The wedding is lovely. Sarah looks radiant and Drew’s (Miles Heizer) toast as best man is so sweet. Watching Drew and Amber (Mae Whitman) grow from kids into adults over the course of the series has been a beautiful thing. Two more immensely emotional moments come when Zeek asks Sarah if he’s been a good father and then tells her she was always his favorite child. Aww … what a great parting gift for both of them. Then, Drew recognizes his mother’s selflessness during his toast and she gets choked up. It’s probably time to bust out the fresh, second box of Kleenex here.
Can anyone believe Amber is actually a mom, now? It’s so precious that Zeek and Camille (Bonnie Bedelia) ask her and the baby to move in with them, so they can “share their third act” with the two of them. Here’s another brilliant example of how “Parenthood” illustrates boundless, unconditional family love and with each new addition to a family, comes a whole new well-spring of love. Amber is very brave to raise her child alone. But, she’s got a wonderful support system in her big, loving, sprawling family.
It’s also nice when Zeek gives Crosby (Dax Shepard) the vote of confidence he needs to keep The Luncheonette open on his own. Many families have someone who “grows up” at a slower pace than others. It seems like Crosby has finally come into his own. A dream is a dream and with enough determination and effort, anything can happen. It’s icing on the cake when Crosby asks Amber to stay on while he becomes “the new Adam” and she can be “the new Crosby.” Go team Luncheonette!
Everyone is basically happy with Adam (Peter Krause) taking over as headmaster at Chambers Academy and Joel (Sam Jaeger) and Julia (Erika Christensen) adopting Victor’s baby sister. But, the ending we feared all season finally happens when Camille finds Zeek dead in his chair in the living room. We knew this was coming, but it’s still so hard to take. Can we hear a collective sob, please?

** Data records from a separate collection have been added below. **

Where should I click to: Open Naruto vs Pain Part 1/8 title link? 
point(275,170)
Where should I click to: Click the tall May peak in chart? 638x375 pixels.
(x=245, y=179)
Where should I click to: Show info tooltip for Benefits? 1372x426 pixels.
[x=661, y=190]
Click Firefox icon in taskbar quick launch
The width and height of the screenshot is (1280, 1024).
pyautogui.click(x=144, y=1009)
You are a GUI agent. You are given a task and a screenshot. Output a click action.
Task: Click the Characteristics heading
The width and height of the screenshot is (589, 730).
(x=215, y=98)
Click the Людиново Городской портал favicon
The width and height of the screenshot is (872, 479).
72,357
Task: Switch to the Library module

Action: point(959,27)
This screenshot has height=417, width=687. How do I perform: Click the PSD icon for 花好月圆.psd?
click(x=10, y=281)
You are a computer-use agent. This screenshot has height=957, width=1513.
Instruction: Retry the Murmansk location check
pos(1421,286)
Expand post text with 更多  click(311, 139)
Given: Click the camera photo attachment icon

The family gives Zeek a perfect send off by spreading some of his ashes at their baseball field. They all hug and play the game, while flash forwards of each family member play out. It’s bittersweet to see Camille go to the Paris bed and breakfast Zeek was going to take her to. And, isn’t it fun that Joel and Julia have a fourth baby? Amber ends up married, with another child, as Ryan (Matt Lauria) brings little Zeek home from visitation. (Yay that he gets to be part of his son’s life!)
Meanwhile, Crosby and Jasmine succeed at the studio. Their kids have grown and another is on the way. Adam and Kristina (Monica Potter) look on as Max graduates and his genuine smile seems almost as momentous as the grand occasion. “Parenthood” should forever be commended for raising such beautiful awareness of Autism and Asperger’s via Max Burkholder’s incredible work as Max Braverman. Max reached a lot of plateaus in the series, including his first dance with a girl Woot, woot!
So, everyone’s going to live happily ever after and a whole pack of new Bravermans will fill the family tree. It seems like six years has gone by really fast. It’s been amazing to share these beloved characters’ individual and collective journeys. The entire cast and crew has done an incredible job bringing an ordinary, yet somehow extraordinary family to life.
Overall, we’ve laughed and cried with them, shared their struggles and celebrated their victories. While it’s terrible to bid the Bravermans farewell, we’ll remain forever grateful for all they made us feel. And perhaps the most beautiful thing for most of us is that we will come away from “Parenthood” cherishing our own families even more.